In its latest quarter, Red Hat reported a net loss of $3.1m, or 9 cents a share, on sales of $4.4m.

V-One's stock was trading at 1 11/16 in early November before rocketing up to a close of 13 1/2 Tuesday after it announced a virtual private network product that supports both the Windows CE and Linux operating systems. V-One shares retreated on Wednesday, but are still well above their lows.

What V-One didn't tell the people who bought in at $5 a share or $8 a share or later at $12 a share was that this product should have been on the market two quarters ago. A series of managerial missteps and development delays combined with the exodus of its entire sales team this summer puts a bit of a tarnish on this supposedly significant announcement.

With only 17 million shares outstanding, more than 59 million shares of V-One changed hands Tuesday. But simply having the word Linux in its press release was enough to send its shares through the roof.

"V-One's got a lot of issues," said Elan Danon, an analyst at LaSalle Street Capital Markets, said Tuesday. "It's a very speculative play. Momentum players want anything associated with Linux right now.
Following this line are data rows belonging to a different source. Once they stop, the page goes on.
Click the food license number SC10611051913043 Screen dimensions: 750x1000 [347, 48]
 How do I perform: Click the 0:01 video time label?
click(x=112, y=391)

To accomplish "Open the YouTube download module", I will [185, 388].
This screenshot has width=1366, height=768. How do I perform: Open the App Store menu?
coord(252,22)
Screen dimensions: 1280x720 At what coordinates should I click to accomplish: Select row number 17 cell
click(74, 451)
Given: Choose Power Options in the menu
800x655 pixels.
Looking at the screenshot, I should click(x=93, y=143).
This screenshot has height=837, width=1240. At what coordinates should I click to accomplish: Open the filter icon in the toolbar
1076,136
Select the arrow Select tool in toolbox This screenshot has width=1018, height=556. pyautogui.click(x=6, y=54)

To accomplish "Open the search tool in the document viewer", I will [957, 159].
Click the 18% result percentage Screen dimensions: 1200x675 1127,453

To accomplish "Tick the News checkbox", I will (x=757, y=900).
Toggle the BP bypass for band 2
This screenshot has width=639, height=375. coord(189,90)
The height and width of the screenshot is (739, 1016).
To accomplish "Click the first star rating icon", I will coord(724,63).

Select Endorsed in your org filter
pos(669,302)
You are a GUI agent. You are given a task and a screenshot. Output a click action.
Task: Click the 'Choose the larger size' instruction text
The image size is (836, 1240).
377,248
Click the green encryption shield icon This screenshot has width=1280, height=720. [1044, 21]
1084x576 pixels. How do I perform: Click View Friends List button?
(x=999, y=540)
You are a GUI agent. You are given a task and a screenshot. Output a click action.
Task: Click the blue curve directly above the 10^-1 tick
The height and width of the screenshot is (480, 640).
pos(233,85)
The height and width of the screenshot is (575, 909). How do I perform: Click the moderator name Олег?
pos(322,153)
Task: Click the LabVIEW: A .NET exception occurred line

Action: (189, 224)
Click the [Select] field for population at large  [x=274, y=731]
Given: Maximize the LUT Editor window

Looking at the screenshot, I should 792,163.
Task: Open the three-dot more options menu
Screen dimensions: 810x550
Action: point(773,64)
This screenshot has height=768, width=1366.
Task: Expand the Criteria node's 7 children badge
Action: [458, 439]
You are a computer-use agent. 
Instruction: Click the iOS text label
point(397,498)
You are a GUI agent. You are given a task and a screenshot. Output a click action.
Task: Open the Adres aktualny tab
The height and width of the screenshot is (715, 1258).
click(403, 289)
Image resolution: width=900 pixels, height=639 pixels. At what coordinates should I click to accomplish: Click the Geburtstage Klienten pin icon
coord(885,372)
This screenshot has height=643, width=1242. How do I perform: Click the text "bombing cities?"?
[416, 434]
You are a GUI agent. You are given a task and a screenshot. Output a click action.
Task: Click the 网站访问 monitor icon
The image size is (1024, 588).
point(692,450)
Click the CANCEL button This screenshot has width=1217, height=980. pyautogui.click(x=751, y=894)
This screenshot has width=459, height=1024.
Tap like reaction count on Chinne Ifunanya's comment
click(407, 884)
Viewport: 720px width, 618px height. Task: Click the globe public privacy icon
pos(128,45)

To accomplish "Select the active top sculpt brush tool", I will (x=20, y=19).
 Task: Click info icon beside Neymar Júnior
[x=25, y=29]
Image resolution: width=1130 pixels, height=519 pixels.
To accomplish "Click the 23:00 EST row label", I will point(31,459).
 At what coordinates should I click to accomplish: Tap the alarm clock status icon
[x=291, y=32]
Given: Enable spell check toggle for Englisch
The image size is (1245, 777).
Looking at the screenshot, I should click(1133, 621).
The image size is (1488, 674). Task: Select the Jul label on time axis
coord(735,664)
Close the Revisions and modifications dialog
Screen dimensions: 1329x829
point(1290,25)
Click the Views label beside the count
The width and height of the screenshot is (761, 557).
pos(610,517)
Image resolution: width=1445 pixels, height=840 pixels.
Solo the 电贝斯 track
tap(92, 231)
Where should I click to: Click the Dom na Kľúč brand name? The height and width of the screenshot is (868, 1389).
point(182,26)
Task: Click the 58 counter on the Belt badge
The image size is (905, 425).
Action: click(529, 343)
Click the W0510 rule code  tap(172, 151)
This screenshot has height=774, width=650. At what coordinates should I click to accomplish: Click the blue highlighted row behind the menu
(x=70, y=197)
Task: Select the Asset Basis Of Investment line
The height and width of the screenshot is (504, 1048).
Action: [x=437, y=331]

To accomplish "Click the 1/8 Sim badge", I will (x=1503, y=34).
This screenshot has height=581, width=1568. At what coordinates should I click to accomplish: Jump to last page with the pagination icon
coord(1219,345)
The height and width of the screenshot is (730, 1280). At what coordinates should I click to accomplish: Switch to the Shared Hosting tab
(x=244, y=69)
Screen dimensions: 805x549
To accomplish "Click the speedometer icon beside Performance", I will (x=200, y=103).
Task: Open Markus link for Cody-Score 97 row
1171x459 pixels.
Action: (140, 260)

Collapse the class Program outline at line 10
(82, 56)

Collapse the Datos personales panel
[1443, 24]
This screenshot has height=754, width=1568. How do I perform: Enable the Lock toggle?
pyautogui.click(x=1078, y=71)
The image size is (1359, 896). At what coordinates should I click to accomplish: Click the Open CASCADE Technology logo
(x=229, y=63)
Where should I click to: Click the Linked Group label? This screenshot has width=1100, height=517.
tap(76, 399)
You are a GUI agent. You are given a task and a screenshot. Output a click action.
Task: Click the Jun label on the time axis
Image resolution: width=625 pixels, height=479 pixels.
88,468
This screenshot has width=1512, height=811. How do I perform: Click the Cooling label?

In truth, this is a $3 stock at the most."

And that's coming from an analyst who follows the company on a day-to-day basis and maintains a "speculative buy" on the stock. "They've got good technology but I'm giving them another two quarters to get their act together," Danon said. "Once the chat rooms get tired of pumping this stock, they'll move on."

On Wednesday, Damon claimed that ZDII had misquoted him or that his comments were taken out of context. What he meant was that V-One would only be trading around $3 a share if it weren't for all the daytraders blindly throwing money into the stock following its press release.

If anyone needs a reminder of what happens to stocks that jump on no-news press releases and unsubstantiated rumors, take a look back at the K-Tel International debacle of last year.

When a sector's hot, as the dot coms proved in April, anything and everything in the ballpark suddenly becomes attractive. Cobalt Networks, which makes server appliances for Web sites, shot up 12 5/16, or 8 percent, to an all-time high of 168 13/16 Tuesday after the four brokerage firms that underwrote its IPO initiated coverage of the stock with "buy" recommendations.

Goldman Sachs started Cobalt with a "market performer" rating while SoundView Technology Group started it with a "buy" rating and set a 12-month price target of $200 a share.

BancBoston Robertson Stephens analysts Dan Niles and Dane Lewis started it with a "buy" recommendation, saying they view Cobalt as a franchise name in the server appliance market for small to medium sized businesses, Internet service providers and workgroups of large corporations.

Cobalt is basically a hardware company, so what's the big deal? Cobalt uses the Red Hat Linux as its operating system. "We believe that Cobalt's product revenue will expand with the rapidly growing server appliance market," they said in a research note.

Even Corel, which fancies itself an underdog to Microsoft but has performed more like a dog with fleas in the past few years, has been getting a Linux buzz.

The Canadian software firm saw its stock jump 26 percent Monday after it shipped its WordPerfect Family Pack for home use. Those who thought WordPerfect was dead were surprised when it launched a desktop version of the popular Linux open-source operating system at the Comdex computer show in Las Vegas.

Folks, there's a reason Corel was a $2 stock in March and only a $5 stock in mid-October. Perhaps some investors believe that merely announcing that a product is available is tantamount to selling millions of units of said product.

You can bet there will be a half-dozen or more similar stories in the days and weeks to follow. After watching the mercurial rise in these companies' stocks, other fringe players -- perhaps the company that provides the janitorial service for Red Hat -- will start firing off their own Linux-laced press releases.

Maybe you're a believer. Maybe you think Linux will revolutionise the information technology universe. But when it comes to your investments, make sure you're not paying an Internet-stock premium for what amounts to an unproven services company.